Second, in our study, the biplanar VC and 2D PISA EROA were the classifying variables and therefore the comparative standard, even though in some cases they were discrepant at the time of staging TR. As commonly observed in clinical practice, up to 13% of patients had a discrepancy between VC and EROA, which made it difficult to classify them into a single severity group. According to the study protocol, these patients were classified into the nearest matching severity group by the operator in charge of TR staging, following current guideline-based parameters (including additional criteria such as regurgitant volume and 3D VC area, when available). As a final criterion, the protocol established that biplanar VC would take precedence over EROA. To minimize potential bias from this discrepancy, we conducted a sensitivity analysis, which showed no significant impact on the performance of the studied patterns regardless of the TR grade definition used (by protocol, VC only, or EROA only). Further details are provided in table 1S. In addition, we observed a tendency for VC values to be lower than EROA for a given TR grade. This discrepancy is likely because 2D transthoracic echocardiography may underestimate the largest VC diameter compared with 3D and transesophageal echocardiography when assessing biplanar VC, as previously reported.18,31,32 These challenges in TR assessment reflect current clinical practice, where staging parameters may not always align perfectly, and some patients may require additional signs and measurements for more accurate grading. The systematic use of 3D techniques, such as VC area assessment, could help address these limitations.

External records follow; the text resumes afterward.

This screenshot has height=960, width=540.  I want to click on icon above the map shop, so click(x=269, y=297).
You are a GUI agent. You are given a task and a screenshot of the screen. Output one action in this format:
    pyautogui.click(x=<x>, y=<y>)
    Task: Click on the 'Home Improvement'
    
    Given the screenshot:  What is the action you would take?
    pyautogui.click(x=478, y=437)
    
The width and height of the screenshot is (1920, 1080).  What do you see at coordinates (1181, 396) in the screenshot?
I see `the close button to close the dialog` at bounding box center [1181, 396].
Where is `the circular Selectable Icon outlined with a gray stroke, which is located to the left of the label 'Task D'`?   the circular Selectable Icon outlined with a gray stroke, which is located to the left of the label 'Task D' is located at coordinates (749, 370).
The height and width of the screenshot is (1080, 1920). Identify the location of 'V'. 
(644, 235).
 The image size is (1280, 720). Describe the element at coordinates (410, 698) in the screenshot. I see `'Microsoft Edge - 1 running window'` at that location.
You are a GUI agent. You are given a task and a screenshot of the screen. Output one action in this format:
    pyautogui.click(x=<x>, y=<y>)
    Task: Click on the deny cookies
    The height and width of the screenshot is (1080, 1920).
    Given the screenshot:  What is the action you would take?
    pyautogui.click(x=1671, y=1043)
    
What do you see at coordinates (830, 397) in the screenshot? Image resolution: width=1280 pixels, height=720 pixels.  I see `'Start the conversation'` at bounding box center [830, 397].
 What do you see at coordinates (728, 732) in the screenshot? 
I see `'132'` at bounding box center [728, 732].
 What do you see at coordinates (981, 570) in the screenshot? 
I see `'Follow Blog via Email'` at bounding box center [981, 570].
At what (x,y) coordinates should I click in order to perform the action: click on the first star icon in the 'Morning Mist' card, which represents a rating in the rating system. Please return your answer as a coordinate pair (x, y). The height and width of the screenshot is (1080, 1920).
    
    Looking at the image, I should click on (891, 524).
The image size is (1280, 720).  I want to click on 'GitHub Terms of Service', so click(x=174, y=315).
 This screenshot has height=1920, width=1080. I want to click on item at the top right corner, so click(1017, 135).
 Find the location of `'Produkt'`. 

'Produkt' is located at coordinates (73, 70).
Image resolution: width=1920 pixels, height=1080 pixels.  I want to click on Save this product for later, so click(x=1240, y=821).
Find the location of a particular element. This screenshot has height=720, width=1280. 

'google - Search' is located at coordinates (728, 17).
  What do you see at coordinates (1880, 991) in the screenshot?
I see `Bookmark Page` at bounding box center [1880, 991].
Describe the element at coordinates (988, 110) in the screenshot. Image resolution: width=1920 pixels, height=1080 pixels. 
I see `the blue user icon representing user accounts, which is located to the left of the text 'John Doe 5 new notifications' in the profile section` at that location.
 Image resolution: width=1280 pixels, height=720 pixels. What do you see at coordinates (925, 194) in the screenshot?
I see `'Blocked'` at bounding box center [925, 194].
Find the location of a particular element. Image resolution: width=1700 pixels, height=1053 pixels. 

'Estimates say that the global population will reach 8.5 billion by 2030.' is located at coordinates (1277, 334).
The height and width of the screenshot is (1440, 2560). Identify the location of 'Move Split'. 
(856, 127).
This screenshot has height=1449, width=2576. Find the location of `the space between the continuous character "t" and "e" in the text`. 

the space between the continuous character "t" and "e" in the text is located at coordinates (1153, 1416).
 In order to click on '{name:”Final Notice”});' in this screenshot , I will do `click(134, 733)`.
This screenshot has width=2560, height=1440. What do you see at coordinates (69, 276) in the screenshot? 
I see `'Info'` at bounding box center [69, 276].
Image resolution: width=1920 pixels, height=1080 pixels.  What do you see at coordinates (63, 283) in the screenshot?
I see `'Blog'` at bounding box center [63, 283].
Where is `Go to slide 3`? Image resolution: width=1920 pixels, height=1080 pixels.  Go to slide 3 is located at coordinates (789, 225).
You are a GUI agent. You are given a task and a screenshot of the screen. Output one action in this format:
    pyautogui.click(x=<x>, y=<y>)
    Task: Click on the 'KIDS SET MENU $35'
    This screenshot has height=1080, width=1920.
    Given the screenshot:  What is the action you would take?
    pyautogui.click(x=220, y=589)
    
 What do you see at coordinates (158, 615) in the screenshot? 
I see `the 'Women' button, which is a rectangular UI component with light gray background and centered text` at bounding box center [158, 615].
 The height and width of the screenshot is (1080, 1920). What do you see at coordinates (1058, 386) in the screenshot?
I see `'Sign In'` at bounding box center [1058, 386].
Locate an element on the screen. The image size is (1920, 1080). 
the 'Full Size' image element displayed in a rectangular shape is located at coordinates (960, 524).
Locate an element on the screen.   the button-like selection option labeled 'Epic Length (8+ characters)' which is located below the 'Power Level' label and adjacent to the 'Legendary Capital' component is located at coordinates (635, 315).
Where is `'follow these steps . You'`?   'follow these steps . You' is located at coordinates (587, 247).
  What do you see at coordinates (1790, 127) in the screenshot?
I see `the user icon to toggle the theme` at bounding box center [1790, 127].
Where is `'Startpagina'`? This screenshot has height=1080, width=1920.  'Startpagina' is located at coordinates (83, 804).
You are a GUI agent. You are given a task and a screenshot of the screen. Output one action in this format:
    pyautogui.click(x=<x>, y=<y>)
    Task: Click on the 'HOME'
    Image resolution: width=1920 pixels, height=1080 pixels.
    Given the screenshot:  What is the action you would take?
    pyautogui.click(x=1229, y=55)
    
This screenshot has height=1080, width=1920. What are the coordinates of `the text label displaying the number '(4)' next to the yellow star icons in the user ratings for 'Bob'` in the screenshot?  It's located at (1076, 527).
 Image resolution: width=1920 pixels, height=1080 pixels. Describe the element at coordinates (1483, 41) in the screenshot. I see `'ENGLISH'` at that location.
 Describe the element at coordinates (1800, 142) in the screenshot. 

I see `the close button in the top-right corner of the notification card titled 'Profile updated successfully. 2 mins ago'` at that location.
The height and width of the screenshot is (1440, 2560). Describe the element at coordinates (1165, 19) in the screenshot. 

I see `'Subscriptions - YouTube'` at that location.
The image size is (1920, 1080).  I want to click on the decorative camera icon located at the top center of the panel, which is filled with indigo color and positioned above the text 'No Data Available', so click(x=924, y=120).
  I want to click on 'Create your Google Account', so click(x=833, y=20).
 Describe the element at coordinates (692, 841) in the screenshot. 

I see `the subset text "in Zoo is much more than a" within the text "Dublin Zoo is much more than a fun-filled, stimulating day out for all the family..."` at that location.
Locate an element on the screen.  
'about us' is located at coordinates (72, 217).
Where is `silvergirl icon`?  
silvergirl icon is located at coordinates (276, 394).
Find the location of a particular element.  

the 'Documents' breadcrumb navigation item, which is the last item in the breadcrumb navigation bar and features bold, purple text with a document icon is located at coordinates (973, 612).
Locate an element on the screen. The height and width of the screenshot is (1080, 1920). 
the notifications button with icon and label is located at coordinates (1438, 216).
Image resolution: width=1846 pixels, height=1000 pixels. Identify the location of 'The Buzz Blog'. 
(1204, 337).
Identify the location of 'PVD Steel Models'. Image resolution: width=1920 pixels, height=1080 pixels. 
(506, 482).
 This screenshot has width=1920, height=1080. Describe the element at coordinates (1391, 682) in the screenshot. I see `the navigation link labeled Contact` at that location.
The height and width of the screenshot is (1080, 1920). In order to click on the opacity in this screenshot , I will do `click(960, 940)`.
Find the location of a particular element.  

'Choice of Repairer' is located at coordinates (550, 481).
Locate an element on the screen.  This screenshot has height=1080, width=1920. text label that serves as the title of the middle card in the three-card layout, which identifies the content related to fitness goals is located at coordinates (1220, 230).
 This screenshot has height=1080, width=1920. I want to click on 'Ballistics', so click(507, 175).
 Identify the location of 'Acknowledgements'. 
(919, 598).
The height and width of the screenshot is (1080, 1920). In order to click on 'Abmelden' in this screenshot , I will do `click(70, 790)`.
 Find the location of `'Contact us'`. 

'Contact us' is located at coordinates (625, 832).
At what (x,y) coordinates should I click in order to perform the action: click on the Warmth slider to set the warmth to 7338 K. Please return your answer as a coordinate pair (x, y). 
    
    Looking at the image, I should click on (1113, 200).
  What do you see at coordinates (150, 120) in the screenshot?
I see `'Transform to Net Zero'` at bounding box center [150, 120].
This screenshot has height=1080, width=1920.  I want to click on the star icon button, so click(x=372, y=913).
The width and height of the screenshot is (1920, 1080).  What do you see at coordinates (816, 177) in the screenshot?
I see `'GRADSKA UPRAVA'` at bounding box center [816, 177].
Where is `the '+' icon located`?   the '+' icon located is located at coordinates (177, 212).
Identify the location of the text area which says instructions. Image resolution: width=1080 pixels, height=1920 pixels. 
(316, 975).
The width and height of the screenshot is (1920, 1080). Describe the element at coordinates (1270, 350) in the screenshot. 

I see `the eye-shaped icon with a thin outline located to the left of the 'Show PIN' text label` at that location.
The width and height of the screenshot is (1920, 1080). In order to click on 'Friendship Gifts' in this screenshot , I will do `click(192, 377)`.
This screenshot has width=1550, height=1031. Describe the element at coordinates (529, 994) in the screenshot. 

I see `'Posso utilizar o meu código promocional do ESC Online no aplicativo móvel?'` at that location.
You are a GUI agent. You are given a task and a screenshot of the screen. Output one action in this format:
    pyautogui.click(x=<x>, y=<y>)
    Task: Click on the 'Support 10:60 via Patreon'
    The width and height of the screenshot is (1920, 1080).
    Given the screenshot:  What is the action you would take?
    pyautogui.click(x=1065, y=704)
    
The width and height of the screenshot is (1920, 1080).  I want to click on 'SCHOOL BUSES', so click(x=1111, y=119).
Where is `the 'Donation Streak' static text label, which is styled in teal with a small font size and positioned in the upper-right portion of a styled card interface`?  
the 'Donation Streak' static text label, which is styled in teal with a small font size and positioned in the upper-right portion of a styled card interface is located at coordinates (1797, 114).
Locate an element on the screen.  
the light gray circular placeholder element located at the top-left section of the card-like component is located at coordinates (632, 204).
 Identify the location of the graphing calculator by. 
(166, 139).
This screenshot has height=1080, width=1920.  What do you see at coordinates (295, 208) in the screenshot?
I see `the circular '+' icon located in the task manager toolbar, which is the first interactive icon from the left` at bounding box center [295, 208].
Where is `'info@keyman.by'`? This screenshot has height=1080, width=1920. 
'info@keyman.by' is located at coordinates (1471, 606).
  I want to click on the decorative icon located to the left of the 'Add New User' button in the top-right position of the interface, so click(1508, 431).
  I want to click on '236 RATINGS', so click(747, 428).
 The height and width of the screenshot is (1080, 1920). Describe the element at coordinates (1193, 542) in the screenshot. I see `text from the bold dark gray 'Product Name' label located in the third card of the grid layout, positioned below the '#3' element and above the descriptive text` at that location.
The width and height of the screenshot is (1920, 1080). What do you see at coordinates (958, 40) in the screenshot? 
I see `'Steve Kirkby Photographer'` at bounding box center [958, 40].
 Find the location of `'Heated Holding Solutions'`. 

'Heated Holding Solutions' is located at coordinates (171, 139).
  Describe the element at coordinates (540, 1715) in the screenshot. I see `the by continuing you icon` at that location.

Another limitation is the sample size. Although post hoc power analysis indicated adequate power to detect significant differences between groups, larger cohorts are needed to better define and characterize the performance of these parameters in TR grading and, particularly, to more precisely delineate the differences between higher TR grades. Studies with larger sample sizes and an external validation cohort are necessary to confirm our findings, assess their generalizability to other populations and clinical settings, further explore their implications, and improve our understanding of the potential and practicality of this approach.

Future research should also evaluate whether alterations in portal and intrarenal venous flow have prognostic significance in patients with TR and assess whether these markers can independently stratify risk in this population.